The second trust we are concerned with is what is known as "The H.E.H. the Nizam's Supplemental Religious Endowment Trust" created by him under a trust deed dt. 27th Jan., 1952, whereunder a sum of Rs. 50,000 was set apart for completing the construction of the Azakhana Zohra, Niazkhana and Shafakhana attached thereto and for the management, maintenance and upkeep of the same. This is in addition to the provisions made under the earlier trust deed. In the same deed he had set apart a sum of Rs. 8 lakhs made up of 8,000 cumulative preference shares of the face value of Rs. 100 each in Greaves Cotton and Co. Ltd., as a further fund for the upkeep and maintenance of the scared buildings mentioned in the Second Schedule as additional provision, as he had under an earlier deed dt. 12th Sept., 1950, settled a sum of Rs. 40 lakhs for their upkeep and maintenance.

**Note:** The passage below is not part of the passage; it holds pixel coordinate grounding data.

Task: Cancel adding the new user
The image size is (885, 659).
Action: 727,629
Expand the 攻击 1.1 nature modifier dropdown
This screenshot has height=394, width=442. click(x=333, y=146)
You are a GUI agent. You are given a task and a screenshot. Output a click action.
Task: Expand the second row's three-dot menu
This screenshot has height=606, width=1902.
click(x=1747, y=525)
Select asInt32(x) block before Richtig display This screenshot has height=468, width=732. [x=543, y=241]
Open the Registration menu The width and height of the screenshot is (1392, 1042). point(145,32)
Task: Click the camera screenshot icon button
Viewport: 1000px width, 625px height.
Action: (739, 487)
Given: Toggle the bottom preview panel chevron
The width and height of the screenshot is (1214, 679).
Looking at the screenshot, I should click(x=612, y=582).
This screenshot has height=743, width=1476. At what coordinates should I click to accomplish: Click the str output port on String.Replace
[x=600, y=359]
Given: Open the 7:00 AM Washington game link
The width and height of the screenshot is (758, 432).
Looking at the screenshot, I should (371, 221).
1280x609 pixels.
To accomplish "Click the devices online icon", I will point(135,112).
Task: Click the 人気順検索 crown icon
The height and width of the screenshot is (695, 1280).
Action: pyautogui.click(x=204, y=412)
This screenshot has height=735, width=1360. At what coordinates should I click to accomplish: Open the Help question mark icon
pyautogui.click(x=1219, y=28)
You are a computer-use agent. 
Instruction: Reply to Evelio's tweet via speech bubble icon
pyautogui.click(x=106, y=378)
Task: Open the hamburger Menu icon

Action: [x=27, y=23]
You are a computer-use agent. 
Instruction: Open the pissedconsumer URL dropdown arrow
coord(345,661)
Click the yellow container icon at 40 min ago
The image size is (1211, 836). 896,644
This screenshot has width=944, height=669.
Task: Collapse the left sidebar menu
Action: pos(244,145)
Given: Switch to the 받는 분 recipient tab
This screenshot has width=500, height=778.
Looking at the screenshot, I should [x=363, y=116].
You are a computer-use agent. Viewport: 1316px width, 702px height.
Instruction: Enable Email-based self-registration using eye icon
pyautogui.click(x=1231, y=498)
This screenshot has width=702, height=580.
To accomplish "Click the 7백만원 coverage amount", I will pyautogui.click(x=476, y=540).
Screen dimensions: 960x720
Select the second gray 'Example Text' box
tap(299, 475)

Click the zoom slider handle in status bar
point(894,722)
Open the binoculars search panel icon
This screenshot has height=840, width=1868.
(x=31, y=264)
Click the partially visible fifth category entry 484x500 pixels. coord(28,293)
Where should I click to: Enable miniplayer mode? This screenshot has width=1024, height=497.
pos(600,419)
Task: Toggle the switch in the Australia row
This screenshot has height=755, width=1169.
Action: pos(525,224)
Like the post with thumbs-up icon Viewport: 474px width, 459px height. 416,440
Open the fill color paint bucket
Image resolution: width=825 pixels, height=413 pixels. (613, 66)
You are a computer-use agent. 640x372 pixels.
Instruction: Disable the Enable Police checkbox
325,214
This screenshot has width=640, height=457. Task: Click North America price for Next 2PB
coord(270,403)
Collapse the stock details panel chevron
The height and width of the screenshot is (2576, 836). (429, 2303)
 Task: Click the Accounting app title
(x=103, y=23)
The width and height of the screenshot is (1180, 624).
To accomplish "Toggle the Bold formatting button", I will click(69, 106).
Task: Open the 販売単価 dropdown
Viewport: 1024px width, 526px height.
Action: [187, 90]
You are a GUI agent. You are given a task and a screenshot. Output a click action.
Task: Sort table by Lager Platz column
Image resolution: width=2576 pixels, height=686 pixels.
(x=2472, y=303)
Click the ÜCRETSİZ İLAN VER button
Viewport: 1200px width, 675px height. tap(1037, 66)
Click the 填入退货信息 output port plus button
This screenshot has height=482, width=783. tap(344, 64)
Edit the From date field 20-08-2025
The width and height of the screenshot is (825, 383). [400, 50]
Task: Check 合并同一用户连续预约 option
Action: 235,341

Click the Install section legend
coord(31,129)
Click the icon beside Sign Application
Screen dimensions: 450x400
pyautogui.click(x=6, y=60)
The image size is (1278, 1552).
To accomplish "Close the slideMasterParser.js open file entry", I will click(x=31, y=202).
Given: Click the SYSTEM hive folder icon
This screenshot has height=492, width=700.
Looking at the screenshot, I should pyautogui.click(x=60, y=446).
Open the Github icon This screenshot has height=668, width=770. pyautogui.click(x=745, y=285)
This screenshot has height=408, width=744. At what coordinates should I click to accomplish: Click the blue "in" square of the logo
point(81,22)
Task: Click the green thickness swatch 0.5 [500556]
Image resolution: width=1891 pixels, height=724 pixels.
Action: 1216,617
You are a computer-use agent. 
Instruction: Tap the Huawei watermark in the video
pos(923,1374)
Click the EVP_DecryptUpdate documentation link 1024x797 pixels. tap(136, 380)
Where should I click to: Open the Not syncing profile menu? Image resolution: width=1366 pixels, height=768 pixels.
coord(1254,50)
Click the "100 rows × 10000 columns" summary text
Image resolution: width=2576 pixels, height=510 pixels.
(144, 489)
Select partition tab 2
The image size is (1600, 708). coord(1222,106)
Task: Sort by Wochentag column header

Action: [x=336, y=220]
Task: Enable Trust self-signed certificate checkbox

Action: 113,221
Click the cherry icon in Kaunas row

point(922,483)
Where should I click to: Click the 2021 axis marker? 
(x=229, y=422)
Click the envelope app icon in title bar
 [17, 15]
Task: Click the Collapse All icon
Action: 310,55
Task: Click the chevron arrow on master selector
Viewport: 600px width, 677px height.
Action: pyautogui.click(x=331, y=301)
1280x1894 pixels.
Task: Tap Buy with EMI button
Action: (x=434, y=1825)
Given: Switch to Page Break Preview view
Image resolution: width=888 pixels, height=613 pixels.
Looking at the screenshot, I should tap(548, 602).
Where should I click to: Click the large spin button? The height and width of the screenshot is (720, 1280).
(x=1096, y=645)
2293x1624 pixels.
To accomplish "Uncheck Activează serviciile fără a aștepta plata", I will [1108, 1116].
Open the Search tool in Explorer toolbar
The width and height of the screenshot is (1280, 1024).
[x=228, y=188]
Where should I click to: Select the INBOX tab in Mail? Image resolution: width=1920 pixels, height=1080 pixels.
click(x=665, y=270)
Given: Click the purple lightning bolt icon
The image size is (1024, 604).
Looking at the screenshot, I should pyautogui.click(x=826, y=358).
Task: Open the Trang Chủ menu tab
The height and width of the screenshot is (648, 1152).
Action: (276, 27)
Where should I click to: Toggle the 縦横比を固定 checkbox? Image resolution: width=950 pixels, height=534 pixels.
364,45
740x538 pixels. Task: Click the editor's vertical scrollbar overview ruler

The dispute now relates to the exigibility to tax of the corpus as wealth under the WT Act and the income from the endowed amounts under the IT Act, the investments made under the above deeds. The claim of the Department is that these are not religious and charitable trusts and the corpus and the income from the endowed amounts are not, therefore, exempt from the levy of either wealth-tax or income-tax whereas the contention of trustees is to the contra.
(3.) THE provisions that are attracted in these references are s. 4(3)(i) of the Indian IT Act 1922, s.11 of the IT Act of 1961 and s. 5(1)(i) of the WT Act, 1957, as they are the provisions which relate to the exemptions to be granted, if the property held is for any public purpose of a charitable and religious nature. THE only difference between the provisions of the WT Act and the provisions of the IT Act, both old and new, is that under the IT Act, the provision referred to is that the trust must be "wholly" for religious or charitable purpose.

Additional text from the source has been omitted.